Внезапно он услышал собачий лай, а через миг ночь разорвал человеческий голос:
– Кто ты и куда направляешься?
– Я мальчик. Иду к солнцу. Подскажи, добрый человек, где его дом, близко ли, далеко ли?
Незнакомец приблизился с лучиной в руках и ласково обратился к ребенку:
– Ты, должно быть, устал? И когда ел в последний раз? Следуй за мной. И как только отец с матерью отпустили тебя одного среди ночи да среди стужи?
– Нет у меня отца-матери. Сирота я…
– Следуй, сыночек, за мной, – снова позвал участливый незнакомец и за руку повел малыша в свой дом.
Дом его оказался небольшой избушкой, семья – жена и трое детишек – расселись вокруг стола.
В просторном дворе за избушкой блеяли овцы.
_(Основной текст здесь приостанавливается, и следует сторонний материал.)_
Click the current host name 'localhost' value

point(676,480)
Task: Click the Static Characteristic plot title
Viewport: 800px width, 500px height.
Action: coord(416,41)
Незнакомец был пастухом.
– Дорогие дети, я вам братишку привел. Теперь вас не трое, а четверо. Где на троих хлеба хватает, и для четвертого кусок найдется. Обнимайте родного, что стоите?
Жена пастуха первая заключила сироту в свои объятия, ласково, по-матерински, расцеловала. Дети за ней следом – по-братски обняли.
Мальчик не смог сдержать слезы счастья.
За стол все садились, светясь от радости. Мать приготовила постель и всех уложила рядом с собой. Изможденный мальчик вскоре забылся сном.
Во сне он улыбался. Ему грезилось, что он нашел, в конце концов, солнце, разнеженный и обогретый, он спит теперь в его теплых объятиях.